Have a look at the picture below... the first one shows what PAL NES looks like in composite. It's HORRIBLE, nothing like the NTSC version (2nd and 3rd pictures). Note with PAL NES the VERY ragged edges on everything, the sprites being so 'pixel scrambled' that you can hardly appreciate them at all, and there is a herringbone pattern over all the colours. This is the output of my PAL NES, a late board revision version (NES CPU 11, 1987), a Mattel board version, serial number PM694040, model NESE001 (GBR).
Is it any wonder I was so desperate to get a much better RGB picture out of a NES LOL...

In contrast my newly arrived NTSC USA NES is so way better it's shocking. Picture is full screen on NTSC NES instead of having nasty black borders top and bottom on PAL NES, and the music on the NTSC NES (with NTSC USA Super Mario Bros 1) is the right speed (same as arcade) compared to PAL NES  (with PAL UK Super Mario Bros 1) which plays the music too fast. I am getting slightly reluctant to convert the NTSC one to RGB now!

My NTSC NES is serial N0639771, i.e. below 1 million, and has a Toshiba TC74HC373P and all HC and H version chips, no LS ones. Should work with Powerpak when I finally buy one I suppose.

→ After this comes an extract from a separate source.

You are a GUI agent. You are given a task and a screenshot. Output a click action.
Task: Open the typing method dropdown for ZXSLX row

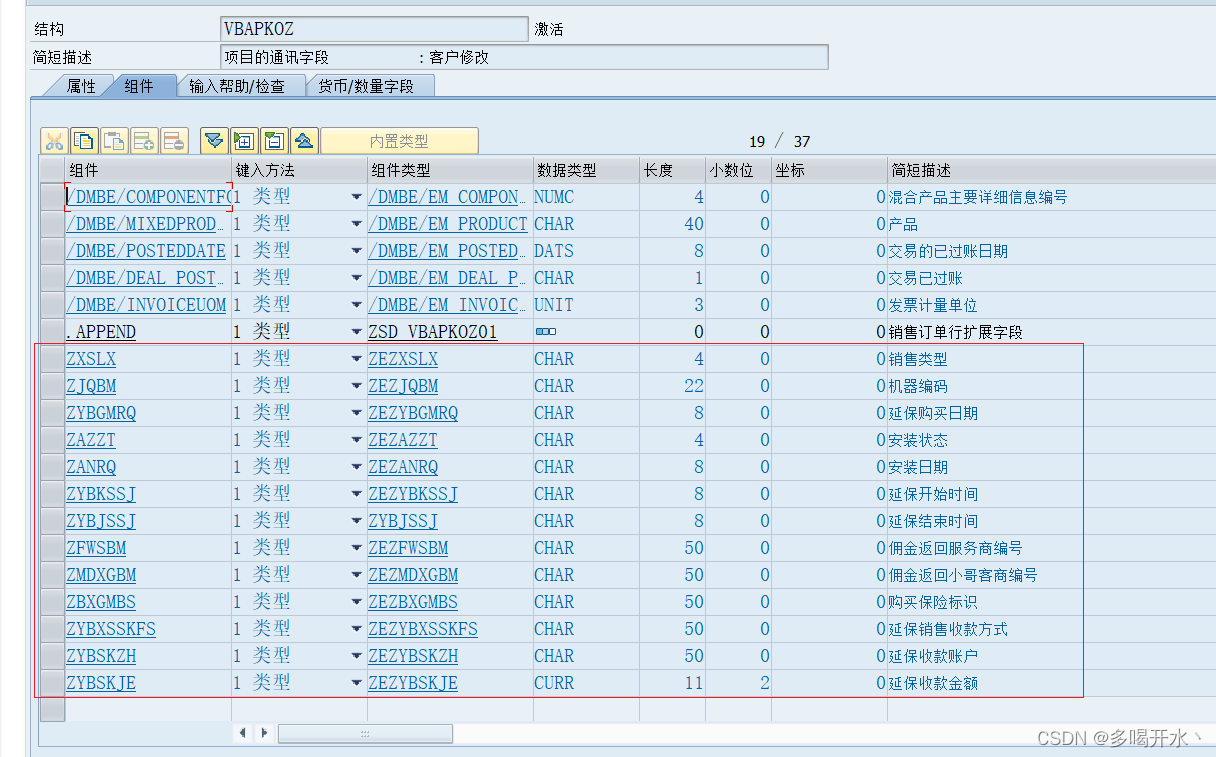tap(356, 358)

The NES is being displayed here on an Infocus IN76 projector. Any vertical or horizontal lines (very wide spacing!) that you see are a result of my DIY screen made from A3 sheets of paper LOL. NTSC picture is a bit softer than the PAL picture even with the heavy sharpening that I tend to use on the pj settings. On my NTSC NES I see only the tiniest hint of jail bars at all and only on the browns and then only when I see a large area of color. About a 5 percent amount of bars. I wonder how much bars I will see when it's RGB modded LOL. Also I see that the sky in Super Mario Bros is more purple than I would like, on the NTSC NES image, which should go back to a blue on RGB mod I think [later edit: nope, the RGB modded sky is purple on my IN72 projector but blue on my 14" Sony FD Trinitron TV!]

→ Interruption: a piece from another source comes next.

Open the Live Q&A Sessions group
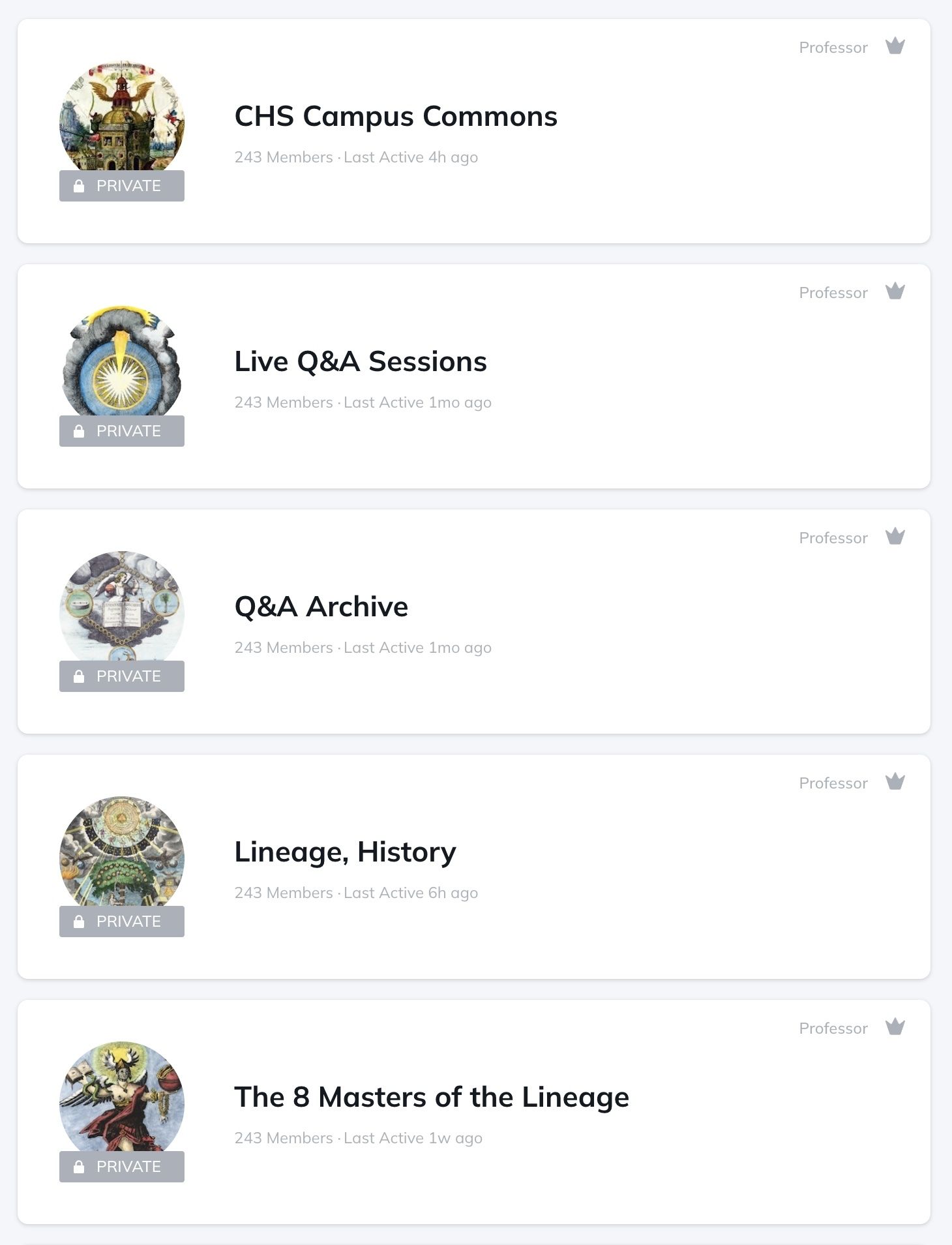 click(360, 362)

Also included a pic. of my PPU scavenged from a PC10 Single (?) monitor PCB sat waiting to be added. I have ordered the 40 pin socket for the PPU, I bought one like the one on the PC10 board (which was a standard one I think, very tight fit, was rather difficult to remove the PPU, I did it as carefully as I could, levering it out a little each side at a time with a penknife (I have no special tools to do this yet), and I also ordered a Turned pin socket which is the precision version (I think) of the same socket, with 4 connecting bridges of plastic for greatest strength, and gold plated inner for the pins for best contact.

I plan on buying a desoldering iron next. Hope I get the right one   ???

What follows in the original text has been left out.